Deux musicos de la Havane rêvent d’échapper à la misère en tentant leur chance auprès d’une productrice espagnole en quête de jeunes talents. Ça marche : on leur promet monts et merveilles avant d’imposer quelques clauses gênantes à leur contrat. Entre autres rabais salariaux, être obligé de saquer le régime de Fidel dans leurs textes et du coup, ne plus jamais revenir à Cuba. Vaste dilemme mais moteur fictionnel aussi vieux qu’une Plymouth 53, il y a beaucoup de ça dans Habana blues, nouveau métrage de Benito Zambrano (Solas), espagnol exilé depuis douze ans dans le dernier bastion communiste. Bon à savoir, parce qu’à vue de nez, le film n’a rien de l’antibiotique contre les clichés. C’est même tout le contraire, tant il semble avoir été conçu par un touriste repu aux formules des tours opérateurs qui fleurissent sur l’île depuis la chute du mur de Berlin.
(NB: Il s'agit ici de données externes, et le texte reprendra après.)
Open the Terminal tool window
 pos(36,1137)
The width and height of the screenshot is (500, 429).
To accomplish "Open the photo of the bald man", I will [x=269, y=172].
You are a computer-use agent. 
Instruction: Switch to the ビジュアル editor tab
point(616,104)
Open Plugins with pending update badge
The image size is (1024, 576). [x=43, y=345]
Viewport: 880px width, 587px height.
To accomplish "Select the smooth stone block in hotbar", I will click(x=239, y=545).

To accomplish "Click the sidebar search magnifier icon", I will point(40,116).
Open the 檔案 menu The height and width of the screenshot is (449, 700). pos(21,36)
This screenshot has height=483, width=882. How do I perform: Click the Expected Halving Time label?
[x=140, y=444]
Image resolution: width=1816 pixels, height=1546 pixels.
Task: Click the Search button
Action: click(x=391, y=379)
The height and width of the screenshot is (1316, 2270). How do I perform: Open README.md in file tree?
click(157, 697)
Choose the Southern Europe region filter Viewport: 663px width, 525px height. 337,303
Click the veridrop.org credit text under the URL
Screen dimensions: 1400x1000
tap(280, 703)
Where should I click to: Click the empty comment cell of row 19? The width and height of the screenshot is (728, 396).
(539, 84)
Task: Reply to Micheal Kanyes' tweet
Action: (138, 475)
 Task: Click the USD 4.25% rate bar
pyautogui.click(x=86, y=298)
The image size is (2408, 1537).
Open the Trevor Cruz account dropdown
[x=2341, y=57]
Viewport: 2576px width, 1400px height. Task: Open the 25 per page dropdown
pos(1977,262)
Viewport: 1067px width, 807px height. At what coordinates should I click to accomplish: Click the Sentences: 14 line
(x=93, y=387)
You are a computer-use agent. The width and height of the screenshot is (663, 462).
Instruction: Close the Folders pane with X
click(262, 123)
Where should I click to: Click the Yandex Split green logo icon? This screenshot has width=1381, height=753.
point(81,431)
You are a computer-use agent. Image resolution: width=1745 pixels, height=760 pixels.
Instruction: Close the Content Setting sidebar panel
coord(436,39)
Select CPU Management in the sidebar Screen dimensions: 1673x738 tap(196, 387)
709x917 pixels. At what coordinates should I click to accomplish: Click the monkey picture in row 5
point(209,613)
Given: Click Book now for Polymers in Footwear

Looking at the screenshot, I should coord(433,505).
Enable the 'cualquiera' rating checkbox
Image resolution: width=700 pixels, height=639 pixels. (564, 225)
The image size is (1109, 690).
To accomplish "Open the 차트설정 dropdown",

On n’ira pas jusqu’à dire qu’Habana blues est un film de propagande, mais il n’empêche que le politique y est soigneusement contrôlé. Aux dénonciations, Zambrano leur accouple des images consensuelles, des compromis de scénario parfois proches du grotesque, voire du révisionnisme lorsque les groupes tous plus virulents les uns que les autres refusent d’insérer des messages anti-castristes prétextant ne pas vouloir faire de politique. De même pour la misère matérielle, plutôt séduisante ici, en tout cas complaisamment exotique. On passe sur la belle américaine vachement sympa à filmer en toutes circonstances (en panne ou vrombissant dans la vieille ville) ou le loft du chanteur (très beau lui aussi), avec patio et meubles en rotin, vraiment un bel appart qu’on aimerait presque pouvoir retrouver dans le Routard.
Zambrano peut toujours prétexter faire oeuvre de réalisme tropical, ou prôner la gaie indolence des cubains face aux vicissitudes de la vie, tout cela est un peu fastoche. Pire, c’est surtout éprouvé comme formule que le propos s’acidule légèrement (le beau chanteur utilisé comme sextoy par la productrice), d’autant que l’ode à la musique alternative et le jeunisme ambiant (montage cut, filmage de la musique façon Taratata) parachèvent la standardisation du film, qui se termine sur un dernier antagonisme. L’un reste pendant que l’autre part et le cinéaste rend hommage à « l’île la plus belle du monde ». Traduction : chacun sa route, chacun son chemin. Décryptage : à Cuba, on peut partir ou vouloir rester, c’est plus cool qu’on ne croit.